Differential effect of COMT gene methylation on the prefrontal connectivity in subjects with depression versus healthy subjects

Abstract

Expression of the catechol-O-methyl transferase (COMT) gene mainly determines prefrontal dopaminergic availability. Deficient prefrontal dopaminergic activity leads to loss of interest, energy, and motivation, which are core symptoms of depression. Given the role of stress-environmental interactions in major depressive disorder (MDD), we investigated the impact of COMT gene methylation status on prefrontal connectivity. We measured COMT gene methylation and polymorphisms (Val158Met) at the rs4468 locus in peripheral blood samples of healthy controls (n = 90) and patients with MDD (n = 90).
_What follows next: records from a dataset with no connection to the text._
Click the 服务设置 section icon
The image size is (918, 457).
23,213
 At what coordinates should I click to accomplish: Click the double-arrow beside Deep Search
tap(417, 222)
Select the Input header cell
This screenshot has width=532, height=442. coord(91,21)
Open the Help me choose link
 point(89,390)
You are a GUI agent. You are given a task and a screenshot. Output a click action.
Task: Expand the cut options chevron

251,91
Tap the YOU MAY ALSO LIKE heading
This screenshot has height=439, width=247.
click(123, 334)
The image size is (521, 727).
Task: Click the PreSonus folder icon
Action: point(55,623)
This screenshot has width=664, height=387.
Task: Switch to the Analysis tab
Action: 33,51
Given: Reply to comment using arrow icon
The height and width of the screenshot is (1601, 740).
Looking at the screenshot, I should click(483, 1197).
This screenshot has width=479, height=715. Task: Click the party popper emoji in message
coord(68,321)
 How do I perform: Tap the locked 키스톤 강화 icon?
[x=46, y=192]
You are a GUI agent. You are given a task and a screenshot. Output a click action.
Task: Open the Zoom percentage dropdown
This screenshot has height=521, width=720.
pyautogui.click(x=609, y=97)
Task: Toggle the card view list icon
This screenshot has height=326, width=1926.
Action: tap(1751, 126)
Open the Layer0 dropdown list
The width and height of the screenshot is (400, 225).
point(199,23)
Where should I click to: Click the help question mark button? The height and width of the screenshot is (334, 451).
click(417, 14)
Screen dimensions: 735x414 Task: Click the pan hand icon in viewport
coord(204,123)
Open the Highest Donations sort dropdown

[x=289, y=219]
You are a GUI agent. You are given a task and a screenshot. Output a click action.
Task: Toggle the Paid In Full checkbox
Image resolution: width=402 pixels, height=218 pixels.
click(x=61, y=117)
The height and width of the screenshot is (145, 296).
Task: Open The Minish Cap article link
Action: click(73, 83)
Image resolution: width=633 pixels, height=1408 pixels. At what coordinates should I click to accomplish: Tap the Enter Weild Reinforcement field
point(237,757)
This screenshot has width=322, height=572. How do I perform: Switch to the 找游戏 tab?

We used diffusion tensor imaging to calculate the fractional anisotropy (FA) and radial diffusivity (RD) of the white matter tracts related to prefrontal cortex. Finally, we examined the effects of COMT gene methylation on the white matter connectivity in patients with MDD. The FA and RD values in the prefrontal white matter tracts of patients with MDD were positively and negatively associated with COMT gene methylation, respectively. In the control group, on the other hand, the association between white matter connectivity and COMT gene methylation showed opposite pattern to those of MDD. COMT gene methylation has a substantial effect on the prefrontal connectivity in patients with MDD. Moreover, COMT gene methylation and prefrontal connectivity showed opposite relationships in patients and controls. Thus, stress-related alterations in dopaminergic neurotransmission have a differential effect on white matter connectivity according to the microenvironment in the brain.